▸ Exercise goal:
Give back every record that follows, exactly as written.

= Beginning of Section =

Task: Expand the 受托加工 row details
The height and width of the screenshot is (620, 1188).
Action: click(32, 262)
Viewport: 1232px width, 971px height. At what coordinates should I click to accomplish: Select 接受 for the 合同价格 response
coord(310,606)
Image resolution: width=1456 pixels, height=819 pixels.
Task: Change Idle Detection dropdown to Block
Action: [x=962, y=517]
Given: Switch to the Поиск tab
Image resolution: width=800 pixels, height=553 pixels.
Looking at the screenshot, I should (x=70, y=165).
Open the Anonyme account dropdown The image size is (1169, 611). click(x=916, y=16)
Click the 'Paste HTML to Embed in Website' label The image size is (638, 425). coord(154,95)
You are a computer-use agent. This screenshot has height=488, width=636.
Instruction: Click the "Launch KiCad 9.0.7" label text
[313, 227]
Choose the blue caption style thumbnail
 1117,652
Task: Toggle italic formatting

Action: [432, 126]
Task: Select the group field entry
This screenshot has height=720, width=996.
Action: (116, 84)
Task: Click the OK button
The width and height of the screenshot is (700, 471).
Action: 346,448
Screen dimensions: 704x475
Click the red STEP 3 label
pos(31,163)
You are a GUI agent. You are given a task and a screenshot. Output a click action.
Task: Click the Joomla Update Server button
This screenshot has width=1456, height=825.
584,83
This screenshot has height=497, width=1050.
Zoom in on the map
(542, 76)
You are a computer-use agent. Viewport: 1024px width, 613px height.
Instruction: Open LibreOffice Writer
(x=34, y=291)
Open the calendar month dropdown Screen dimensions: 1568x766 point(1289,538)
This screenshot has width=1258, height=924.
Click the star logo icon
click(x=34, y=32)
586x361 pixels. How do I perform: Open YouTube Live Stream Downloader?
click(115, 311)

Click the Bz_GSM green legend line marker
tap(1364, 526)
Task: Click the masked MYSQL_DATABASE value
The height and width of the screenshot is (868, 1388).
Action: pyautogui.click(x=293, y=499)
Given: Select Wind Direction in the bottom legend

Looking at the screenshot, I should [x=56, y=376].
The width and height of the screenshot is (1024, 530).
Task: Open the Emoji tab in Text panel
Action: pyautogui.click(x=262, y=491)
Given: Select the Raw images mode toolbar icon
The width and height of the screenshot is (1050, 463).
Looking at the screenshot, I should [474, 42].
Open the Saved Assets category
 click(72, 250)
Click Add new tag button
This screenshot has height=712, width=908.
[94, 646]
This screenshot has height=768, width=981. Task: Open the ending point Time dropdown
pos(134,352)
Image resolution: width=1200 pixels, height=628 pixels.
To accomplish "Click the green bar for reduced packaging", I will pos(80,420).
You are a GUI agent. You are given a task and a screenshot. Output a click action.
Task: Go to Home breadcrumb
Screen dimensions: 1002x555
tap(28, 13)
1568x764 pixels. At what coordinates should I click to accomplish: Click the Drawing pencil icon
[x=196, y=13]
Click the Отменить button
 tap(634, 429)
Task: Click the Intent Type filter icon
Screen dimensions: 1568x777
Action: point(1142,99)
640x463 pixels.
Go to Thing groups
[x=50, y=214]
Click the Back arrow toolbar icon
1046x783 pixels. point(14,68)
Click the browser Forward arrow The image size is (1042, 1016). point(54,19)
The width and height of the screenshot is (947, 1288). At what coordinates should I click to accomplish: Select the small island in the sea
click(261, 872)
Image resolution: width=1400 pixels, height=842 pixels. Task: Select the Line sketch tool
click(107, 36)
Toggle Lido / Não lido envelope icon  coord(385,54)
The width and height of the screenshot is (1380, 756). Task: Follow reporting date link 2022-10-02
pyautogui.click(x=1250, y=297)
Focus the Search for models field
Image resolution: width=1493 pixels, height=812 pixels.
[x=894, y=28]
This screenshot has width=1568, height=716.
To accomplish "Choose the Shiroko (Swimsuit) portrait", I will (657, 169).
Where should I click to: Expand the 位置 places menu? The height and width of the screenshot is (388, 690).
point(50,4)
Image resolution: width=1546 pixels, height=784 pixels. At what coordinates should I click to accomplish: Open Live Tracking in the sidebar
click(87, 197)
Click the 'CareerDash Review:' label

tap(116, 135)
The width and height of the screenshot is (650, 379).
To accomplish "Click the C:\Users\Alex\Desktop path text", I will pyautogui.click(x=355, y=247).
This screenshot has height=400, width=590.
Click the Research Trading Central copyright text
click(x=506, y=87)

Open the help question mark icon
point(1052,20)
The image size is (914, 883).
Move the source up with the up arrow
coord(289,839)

= End of Section =

▸ The answer:
Task: Expand the 受托加工 row details
The height and width of the screenshot is (620, 1188).
Action: click(32, 262)
Viewport: 1232px width, 971px height. At what coordinates should I click to accomplish: Select 接受 for the 合同价格 response
coord(310,606)
Image resolution: width=1456 pixels, height=819 pixels.
Task: Change Idle Detection dropdown to Block
Action: [x=962, y=517]
Given: Switch to the Поиск tab
Image resolution: width=800 pixels, height=553 pixels.
Looking at the screenshot, I should (x=70, y=165).
Open the Anonyme account dropdown The image size is (1169, 611). click(x=916, y=16)
Click the 'Paste HTML to Embed in Website' label The image size is (638, 425). coord(154,95)
You are a computer-use agent. This screenshot has height=488, width=636.
Instruction: Click the "Launch KiCad 9.0.7" label text
[313, 227]
Choose the blue caption style thumbnail
 1117,652
Task: Toggle italic formatting

Action: [432, 126]
Task: Select the group field entry
This screenshot has height=720, width=996.
Action: (116, 84)
Task: Click the OK button
The width and height of the screenshot is (700, 471).
Action: 346,448
Screen dimensions: 704x475
Click the red STEP 3 label
pos(31,163)
You are a GUI agent. You are given a task and a screenshot. Output a click action.
Task: Click the Joomla Update Server button
This screenshot has width=1456, height=825.
584,83
This screenshot has height=497, width=1050.
Zoom in on the map
(542, 76)
You are a computer-use agent. Viewport: 1024px width, 613px height.
Instruction: Open LibreOffice Writer
(x=34, y=291)
Open the calendar month dropdown Screen dimensions: 1568x766 point(1289,538)
This screenshot has width=1258, height=924.
Click the star logo icon
click(x=34, y=32)
586x361 pixels. How do I perform: Open YouTube Live Stream Downloader?
click(115, 311)

Click the Bz_GSM green legend line marker
tap(1364, 526)
Task: Click the masked MYSQL_DATABASE value
The height and width of the screenshot is (868, 1388).
Action: pyautogui.click(x=293, y=499)
Given: Select Wind Direction in the bottom legend

Looking at the screenshot, I should [x=56, y=376].
The width and height of the screenshot is (1024, 530).
Task: Open the Emoji tab in Text panel
Action: pyautogui.click(x=262, y=491)
Given: Select the Raw images mode toolbar icon
The width and height of the screenshot is (1050, 463).
Looking at the screenshot, I should [474, 42].
Open the Saved Assets category
 click(72, 250)
Click Add new tag button
This screenshot has height=712, width=908.
[94, 646]
This screenshot has height=768, width=981. Task: Open the ending point Time dropdown
pos(134,352)
Image resolution: width=1200 pixels, height=628 pixels.
To accomplish "Click the green bar for reduced packaging", I will pos(80,420).
You are a GUI agent. You are given a task and a screenshot. Output a click action.
Task: Go to Home breadcrumb
Screen dimensions: 1002x555
tap(28, 13)
1568x764 pixels. At what coordinates should I click to accomplish: Click the Drawing pencil icon
[x=196, y=13]
Click the Отменить button
 tap(634, 429)
Task: Click the Intent Type filter icon
Screen dimensions: 1568x777
Action: point(1142,99)
640x463 pixels.
Go to Thing groups
[x=50, y=214]
Click the Back arrow toolbar icon
1046x783 pixels. point(14,68)
Click the browser Forward arrow The image size is (1042, 1016). point(54,19)
The width and height of the screenshot is (947, 1288). At what coordinates should I click to accomplish: Select the small island in the sea
click(261, 872)
Image resolution: width=1400 pixels, height=842 pixels. Task: Select the Line sketch tool
click(107, 36)
Toggle Lido / Não lido envelope icon  coord(385,54)
The width and height of the screenshot is (1380, 756). Task: Follow reporting date link 2022-10-02
pyautogui.click(x=1250, y=297)
Focus the Search for models field
Image resolution: width=1493 pixels, height=812 pixels.
[x=894, y=28]
This screenshot has width=1568, height=716.
To accomplish "Choose the Shiroko (Swimsuit) portrait", I will (657, 169).
Where should I click to: Expand the 位置 places menu? The height and width of the screenshot is (388, 690).
point(50,4)
Image resolution: width=1546 pixels, height=784 pixels. At what coordinates should I click to accomplish: Open Live Tracking in the sidebar
click(87, 197)
Click the 'CareerDash Review:' label

tap(116, 135)
The width and height of the screenshot is (650, 379).
To accomplish "Click the C:\Users\Alex\Desktop path text", I will pyautogui.click(x=355, y=247).
This screenshot has height=400, width=590.
Click the Research Trading Central copyright text
click(x=506, y=87)

Open the help question mark icon
point(1052,20)
The image size is (914, 883).
Move the source up with the up arrow
coord(289,839)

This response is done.